• [REQUIREMENT] Your answer should be the full data, transcribed exactly, with no pictures in it.

(Stored items)
□ □ □

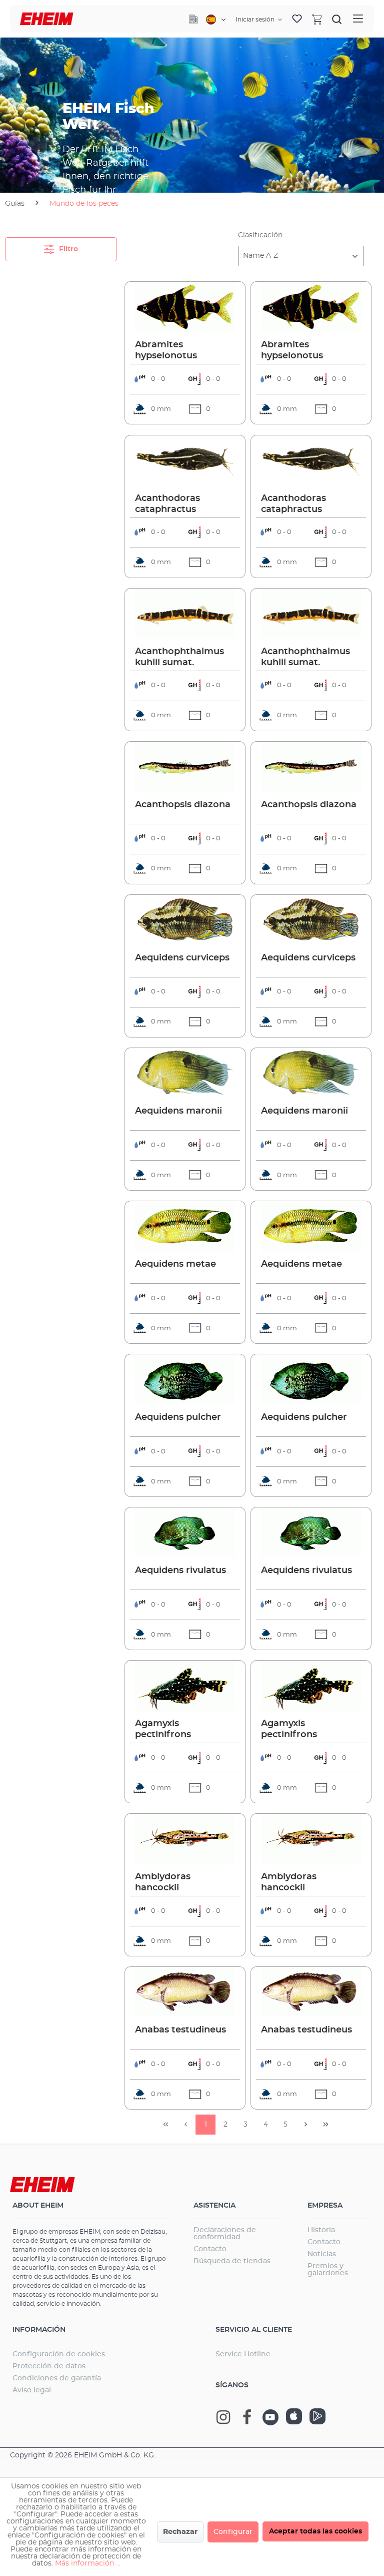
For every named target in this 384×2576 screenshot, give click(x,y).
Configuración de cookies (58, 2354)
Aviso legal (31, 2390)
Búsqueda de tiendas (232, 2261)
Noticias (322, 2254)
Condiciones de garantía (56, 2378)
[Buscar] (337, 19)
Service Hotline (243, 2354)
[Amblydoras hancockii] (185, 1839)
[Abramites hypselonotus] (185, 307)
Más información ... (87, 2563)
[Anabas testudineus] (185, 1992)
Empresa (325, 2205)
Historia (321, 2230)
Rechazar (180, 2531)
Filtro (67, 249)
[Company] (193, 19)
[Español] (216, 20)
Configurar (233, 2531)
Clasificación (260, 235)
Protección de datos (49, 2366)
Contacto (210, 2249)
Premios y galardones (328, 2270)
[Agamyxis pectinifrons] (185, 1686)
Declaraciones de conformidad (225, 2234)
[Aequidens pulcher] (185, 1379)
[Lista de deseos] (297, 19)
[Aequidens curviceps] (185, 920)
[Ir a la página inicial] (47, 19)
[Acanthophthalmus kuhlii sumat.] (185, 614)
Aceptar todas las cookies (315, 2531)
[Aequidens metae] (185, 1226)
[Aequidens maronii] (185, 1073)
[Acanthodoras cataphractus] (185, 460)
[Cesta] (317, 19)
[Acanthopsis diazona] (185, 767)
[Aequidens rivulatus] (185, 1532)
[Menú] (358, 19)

□ □ □

• [RESULT OF THE EXERCISE]
For every named target in this 384×2576 screenshot, give click(x,y).
Configuración de cookies (58, 2354)
Aviso legal (31, 2390)
Búsqueda de tiendas (232, 2261)
Noticias (322, 2254)
Condiciones de garantía (56, 2378)
[Buscar] (337, 19)
Service Hotline (243, 2354)
[Amblydoras hancockii] (185, 1839)
[Abramites hypselonotus] (185, 307)
Más información ... (87, 2563)
[Anabas testudineus] (185, 1992)
Empresa (325, 2205)
Historia (321, 2230)
Rechazar (180, 2531)
Filtro (67, 249)
[Company] (193, 19)
[Español] (216, 20)
Configurar (233, 2531)
Clasificación (260, 235)
Protección de datos (49, 2366)
Contacto (210, 2249)
Premios y galardones (328, 2270)
[Agamyxis pectinifrons] (185, 1686)
Declaraciones de conformidad (225, 2234)
[Aequidens pulcher] (185, 1379)
[Lista de deseos] (297, 19)
[Aequidens curviceps] (185, 920)
[Ir a la página inicial] (47, 19)
[Acanthophthalmus kuhlii sumat.] (185, 614)
Aceptar todas las cookies (315, 2531)
[Aequidens metae] (185, 1226)
[Aequidens maronii] (185, 1073)
[Acanthodoras cataphractus] (185, 460)
[Cesta] (317, 19)
[Acanthopsis diazona] (185, 767)
[Aequidens rivulatus] (185, 1532)
[Menú] (358, 19)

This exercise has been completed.